I know what it’s like to be in the inside of a manic episode. The edges of everything have a magical sparkle, and while you feel like you’re happy and brilliant and finally standing up for yourself, friends drop away, look confused, upset, and you don’t understand why. I know what it’s like to be inside of all that.
But today I am on the outside. Madness doesn’t have any easy answers, only uneasy questions. Is this person REALLY the person I knew of as my friend? Or is this an entirely new being? Is it her fault she is terrorizing everyone around her? Or is it the disease that she won’t admit she has?
So many questions. I know I was a holy terror when I was a maniac. She’s a maniac, maniac, on the floor. Ah, memories I wish I no longer had.

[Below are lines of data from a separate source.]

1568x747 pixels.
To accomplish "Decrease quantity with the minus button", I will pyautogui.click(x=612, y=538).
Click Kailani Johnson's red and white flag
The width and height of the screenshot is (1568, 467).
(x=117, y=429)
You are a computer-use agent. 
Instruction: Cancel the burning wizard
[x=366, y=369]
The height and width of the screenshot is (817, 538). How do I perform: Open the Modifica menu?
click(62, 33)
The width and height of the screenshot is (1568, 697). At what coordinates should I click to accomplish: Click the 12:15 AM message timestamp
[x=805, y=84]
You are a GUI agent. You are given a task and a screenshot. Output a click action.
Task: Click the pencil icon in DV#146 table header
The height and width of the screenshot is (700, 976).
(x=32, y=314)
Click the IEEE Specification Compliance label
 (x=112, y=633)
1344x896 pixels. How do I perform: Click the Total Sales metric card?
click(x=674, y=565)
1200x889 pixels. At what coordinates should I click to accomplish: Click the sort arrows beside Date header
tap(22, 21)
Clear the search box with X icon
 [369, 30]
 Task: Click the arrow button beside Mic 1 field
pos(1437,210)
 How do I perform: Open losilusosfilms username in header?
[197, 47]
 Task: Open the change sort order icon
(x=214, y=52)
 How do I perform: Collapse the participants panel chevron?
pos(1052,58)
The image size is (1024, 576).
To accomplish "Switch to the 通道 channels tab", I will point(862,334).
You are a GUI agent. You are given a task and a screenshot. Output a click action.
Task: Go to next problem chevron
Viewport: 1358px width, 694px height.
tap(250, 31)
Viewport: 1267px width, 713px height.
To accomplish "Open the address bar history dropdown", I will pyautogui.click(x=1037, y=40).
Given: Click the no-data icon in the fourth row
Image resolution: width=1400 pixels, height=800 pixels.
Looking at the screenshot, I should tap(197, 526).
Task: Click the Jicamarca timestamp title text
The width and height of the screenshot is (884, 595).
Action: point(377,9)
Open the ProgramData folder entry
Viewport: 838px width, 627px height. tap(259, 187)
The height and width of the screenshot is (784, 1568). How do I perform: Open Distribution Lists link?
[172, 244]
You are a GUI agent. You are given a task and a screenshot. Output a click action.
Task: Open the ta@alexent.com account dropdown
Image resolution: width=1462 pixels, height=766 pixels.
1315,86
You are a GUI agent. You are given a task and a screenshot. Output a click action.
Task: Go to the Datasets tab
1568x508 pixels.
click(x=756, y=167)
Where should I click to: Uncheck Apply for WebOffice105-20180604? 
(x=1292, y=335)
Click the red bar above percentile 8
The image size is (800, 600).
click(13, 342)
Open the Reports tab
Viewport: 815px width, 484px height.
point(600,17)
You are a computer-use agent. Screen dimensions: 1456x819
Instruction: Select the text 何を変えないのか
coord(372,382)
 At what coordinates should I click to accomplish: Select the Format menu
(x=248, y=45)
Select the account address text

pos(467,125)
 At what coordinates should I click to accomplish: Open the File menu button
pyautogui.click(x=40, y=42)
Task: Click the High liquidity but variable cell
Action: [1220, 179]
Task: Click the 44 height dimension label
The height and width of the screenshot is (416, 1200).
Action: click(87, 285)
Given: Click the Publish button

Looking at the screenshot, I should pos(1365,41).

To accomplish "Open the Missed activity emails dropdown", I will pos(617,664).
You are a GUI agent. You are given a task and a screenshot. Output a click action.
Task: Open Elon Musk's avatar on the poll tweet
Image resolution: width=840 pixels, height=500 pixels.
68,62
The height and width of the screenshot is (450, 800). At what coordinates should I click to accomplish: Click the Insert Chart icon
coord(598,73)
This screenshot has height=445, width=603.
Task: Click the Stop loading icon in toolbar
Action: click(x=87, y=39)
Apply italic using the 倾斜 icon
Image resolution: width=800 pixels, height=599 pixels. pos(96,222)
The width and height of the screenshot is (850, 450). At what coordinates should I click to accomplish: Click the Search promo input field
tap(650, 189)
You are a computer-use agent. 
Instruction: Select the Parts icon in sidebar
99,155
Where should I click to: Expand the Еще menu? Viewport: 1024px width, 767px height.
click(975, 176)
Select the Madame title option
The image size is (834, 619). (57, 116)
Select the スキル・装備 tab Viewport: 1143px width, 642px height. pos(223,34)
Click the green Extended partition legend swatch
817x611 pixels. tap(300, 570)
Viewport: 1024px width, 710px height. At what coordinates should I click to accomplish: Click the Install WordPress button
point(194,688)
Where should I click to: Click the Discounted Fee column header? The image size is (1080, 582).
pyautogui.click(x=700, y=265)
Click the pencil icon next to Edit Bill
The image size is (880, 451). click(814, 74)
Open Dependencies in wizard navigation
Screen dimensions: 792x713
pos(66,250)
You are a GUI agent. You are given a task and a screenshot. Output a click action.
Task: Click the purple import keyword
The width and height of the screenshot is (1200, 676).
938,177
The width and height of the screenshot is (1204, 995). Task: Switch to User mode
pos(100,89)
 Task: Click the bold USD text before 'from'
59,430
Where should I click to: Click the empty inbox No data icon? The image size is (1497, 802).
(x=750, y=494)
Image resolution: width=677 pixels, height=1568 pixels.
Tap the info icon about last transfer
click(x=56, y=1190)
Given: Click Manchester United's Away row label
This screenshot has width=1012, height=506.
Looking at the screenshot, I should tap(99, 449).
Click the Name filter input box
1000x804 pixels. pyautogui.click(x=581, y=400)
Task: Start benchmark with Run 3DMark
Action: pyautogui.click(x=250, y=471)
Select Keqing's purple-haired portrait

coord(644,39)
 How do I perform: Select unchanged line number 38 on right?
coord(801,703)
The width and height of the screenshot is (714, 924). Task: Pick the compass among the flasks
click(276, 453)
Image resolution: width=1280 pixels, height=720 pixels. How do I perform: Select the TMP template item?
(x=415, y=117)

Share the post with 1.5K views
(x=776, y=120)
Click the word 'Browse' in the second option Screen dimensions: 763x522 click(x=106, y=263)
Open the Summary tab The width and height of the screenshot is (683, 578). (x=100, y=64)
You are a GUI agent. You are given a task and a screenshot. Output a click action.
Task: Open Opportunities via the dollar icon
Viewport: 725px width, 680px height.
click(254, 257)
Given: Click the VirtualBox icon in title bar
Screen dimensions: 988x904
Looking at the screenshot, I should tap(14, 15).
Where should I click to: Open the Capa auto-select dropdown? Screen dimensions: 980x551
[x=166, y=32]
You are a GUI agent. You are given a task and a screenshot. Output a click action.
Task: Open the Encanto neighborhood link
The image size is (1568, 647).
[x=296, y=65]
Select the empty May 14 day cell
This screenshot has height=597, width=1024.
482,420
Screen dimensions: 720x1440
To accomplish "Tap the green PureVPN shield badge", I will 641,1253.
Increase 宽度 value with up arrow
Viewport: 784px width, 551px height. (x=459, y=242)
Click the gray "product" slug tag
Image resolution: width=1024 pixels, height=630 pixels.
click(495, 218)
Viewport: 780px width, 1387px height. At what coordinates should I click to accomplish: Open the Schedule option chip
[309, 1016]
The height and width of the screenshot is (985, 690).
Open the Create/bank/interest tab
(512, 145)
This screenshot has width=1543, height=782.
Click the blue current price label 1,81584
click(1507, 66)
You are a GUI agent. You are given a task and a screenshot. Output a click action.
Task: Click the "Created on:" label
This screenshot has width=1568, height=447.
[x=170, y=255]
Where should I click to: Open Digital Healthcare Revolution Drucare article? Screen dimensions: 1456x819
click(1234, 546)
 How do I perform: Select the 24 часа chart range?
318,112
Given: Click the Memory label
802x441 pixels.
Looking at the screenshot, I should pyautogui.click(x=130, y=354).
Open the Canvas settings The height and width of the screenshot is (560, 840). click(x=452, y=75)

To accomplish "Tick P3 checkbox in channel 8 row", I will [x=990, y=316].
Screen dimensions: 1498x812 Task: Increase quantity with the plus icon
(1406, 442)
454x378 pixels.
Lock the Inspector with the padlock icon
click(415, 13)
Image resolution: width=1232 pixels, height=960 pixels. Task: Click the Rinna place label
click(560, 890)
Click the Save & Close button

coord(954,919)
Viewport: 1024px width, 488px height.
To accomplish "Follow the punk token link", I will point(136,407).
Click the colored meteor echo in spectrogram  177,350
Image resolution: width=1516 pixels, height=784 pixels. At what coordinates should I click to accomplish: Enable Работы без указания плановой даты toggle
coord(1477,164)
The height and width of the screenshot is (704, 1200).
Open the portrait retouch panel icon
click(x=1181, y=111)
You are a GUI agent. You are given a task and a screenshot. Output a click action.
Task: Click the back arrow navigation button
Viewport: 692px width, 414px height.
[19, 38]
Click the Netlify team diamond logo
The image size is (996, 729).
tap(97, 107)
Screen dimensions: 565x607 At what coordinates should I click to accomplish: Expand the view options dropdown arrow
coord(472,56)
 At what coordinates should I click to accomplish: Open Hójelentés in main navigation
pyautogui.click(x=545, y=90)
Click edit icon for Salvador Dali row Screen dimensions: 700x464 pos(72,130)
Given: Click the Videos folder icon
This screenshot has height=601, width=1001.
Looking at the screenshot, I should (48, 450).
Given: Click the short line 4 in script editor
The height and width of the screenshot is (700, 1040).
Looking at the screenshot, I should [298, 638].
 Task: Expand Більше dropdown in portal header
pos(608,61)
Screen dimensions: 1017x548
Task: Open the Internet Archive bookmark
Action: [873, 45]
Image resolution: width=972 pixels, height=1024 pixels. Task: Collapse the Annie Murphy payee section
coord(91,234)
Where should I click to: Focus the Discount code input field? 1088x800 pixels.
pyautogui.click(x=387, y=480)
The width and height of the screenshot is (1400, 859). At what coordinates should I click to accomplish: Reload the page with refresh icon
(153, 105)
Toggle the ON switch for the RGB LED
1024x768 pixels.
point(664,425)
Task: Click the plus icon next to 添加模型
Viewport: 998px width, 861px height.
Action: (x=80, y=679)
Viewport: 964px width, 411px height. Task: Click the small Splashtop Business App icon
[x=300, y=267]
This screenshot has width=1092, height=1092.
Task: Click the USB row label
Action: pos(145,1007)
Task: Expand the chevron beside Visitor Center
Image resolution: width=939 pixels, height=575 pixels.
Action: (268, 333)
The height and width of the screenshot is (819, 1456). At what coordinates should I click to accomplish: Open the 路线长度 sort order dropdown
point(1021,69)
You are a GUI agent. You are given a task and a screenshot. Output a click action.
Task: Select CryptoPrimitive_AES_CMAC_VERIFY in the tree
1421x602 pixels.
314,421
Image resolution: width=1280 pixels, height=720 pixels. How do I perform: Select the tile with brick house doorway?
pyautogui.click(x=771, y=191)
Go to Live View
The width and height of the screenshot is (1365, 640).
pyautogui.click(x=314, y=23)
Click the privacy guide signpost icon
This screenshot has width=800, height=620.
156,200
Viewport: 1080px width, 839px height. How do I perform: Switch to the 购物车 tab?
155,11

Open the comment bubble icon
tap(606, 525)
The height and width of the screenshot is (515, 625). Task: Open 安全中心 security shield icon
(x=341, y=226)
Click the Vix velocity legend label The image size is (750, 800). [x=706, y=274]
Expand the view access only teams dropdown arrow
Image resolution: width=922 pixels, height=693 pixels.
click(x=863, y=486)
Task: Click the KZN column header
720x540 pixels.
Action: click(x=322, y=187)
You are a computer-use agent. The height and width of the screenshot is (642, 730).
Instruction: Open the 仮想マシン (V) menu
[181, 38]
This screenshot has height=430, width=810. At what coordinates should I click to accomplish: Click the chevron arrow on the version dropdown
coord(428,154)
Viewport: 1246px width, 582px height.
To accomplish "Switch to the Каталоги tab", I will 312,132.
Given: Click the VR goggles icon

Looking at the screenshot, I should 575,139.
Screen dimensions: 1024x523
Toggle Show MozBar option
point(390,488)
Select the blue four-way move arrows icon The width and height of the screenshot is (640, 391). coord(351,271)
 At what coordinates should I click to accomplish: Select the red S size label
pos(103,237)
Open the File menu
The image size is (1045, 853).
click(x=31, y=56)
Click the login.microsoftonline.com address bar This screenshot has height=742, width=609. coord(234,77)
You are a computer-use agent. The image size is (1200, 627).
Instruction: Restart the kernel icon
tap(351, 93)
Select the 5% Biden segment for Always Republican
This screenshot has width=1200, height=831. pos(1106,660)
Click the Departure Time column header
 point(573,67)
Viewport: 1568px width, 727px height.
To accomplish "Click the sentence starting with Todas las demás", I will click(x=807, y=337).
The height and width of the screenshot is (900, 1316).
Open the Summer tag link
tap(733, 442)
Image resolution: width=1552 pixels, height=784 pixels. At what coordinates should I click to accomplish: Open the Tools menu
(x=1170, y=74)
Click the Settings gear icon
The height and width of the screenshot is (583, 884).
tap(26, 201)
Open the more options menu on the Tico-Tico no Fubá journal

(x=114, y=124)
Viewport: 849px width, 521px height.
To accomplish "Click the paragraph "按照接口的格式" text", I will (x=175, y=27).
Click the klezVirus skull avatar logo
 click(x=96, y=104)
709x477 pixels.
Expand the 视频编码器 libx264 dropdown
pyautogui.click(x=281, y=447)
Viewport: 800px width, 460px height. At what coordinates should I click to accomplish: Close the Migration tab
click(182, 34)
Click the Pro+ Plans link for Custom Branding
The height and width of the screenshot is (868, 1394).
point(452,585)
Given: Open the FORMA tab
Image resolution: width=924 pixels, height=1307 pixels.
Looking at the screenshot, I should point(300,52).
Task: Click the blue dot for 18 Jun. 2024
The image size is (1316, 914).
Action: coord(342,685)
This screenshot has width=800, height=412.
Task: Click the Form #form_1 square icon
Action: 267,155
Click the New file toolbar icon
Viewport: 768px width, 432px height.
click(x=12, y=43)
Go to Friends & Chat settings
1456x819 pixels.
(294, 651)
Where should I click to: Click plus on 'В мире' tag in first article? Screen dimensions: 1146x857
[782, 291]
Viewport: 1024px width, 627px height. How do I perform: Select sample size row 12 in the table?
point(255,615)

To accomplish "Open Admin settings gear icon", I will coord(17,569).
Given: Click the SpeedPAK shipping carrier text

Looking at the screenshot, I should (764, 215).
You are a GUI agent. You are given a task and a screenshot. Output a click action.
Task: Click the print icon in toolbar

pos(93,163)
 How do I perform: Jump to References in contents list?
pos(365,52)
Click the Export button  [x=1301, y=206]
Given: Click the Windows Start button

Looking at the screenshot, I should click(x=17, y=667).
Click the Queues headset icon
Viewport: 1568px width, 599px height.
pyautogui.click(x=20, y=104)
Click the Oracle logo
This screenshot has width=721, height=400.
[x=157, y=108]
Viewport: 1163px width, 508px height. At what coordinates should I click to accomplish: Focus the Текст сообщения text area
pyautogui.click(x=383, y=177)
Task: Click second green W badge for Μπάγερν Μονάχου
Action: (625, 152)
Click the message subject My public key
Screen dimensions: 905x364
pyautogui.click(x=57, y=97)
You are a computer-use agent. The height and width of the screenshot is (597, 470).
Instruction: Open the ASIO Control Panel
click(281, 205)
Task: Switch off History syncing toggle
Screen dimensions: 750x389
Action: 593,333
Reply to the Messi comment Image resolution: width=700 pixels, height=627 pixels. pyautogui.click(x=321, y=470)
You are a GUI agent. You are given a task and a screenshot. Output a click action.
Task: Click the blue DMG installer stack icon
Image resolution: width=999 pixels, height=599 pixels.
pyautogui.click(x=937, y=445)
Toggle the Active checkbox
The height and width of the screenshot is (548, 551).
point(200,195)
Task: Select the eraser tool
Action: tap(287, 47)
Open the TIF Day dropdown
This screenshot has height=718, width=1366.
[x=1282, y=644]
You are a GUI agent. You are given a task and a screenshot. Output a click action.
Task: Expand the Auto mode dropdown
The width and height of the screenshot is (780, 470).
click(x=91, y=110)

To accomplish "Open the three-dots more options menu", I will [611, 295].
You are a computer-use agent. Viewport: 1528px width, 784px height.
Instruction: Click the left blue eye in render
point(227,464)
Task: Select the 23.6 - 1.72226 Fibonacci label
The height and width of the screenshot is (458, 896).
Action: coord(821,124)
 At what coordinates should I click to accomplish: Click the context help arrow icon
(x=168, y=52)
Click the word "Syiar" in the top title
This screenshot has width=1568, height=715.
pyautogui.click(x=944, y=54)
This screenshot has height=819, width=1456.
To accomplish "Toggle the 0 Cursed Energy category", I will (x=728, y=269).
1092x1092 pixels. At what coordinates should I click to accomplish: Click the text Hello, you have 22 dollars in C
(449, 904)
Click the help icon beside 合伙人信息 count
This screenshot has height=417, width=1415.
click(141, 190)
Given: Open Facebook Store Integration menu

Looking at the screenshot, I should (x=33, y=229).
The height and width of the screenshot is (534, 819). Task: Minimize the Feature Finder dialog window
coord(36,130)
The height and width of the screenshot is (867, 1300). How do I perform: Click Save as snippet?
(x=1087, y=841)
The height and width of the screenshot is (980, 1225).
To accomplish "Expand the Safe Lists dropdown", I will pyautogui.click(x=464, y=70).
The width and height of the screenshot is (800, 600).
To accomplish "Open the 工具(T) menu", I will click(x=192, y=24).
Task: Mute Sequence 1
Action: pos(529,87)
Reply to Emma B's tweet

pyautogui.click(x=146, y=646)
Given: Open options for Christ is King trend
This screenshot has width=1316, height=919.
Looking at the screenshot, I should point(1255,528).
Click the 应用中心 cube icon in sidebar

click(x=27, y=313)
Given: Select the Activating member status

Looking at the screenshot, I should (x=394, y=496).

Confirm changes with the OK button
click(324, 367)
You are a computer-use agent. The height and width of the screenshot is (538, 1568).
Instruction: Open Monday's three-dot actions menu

Life has a funny way of balancing itself out. It wasn’t until months and months after my episode that I started meeting and talking with people who have been there on the outside of madness, trying desperately to reach their loved ones and bring them back to the safe places. But to get people to safer places, often one must take them someplace colder, more inhuman, like the psychiatric system. I think there need to be alternatives. But how? And what?
My friend needs help, of some sort, but people are too afraid to do anything. I don’t think there’s danger yet, but there is that unravelling. When I think of her I see a person who’s life is in tatters at her feet and she is so unaware of it. When I think of her I see myself.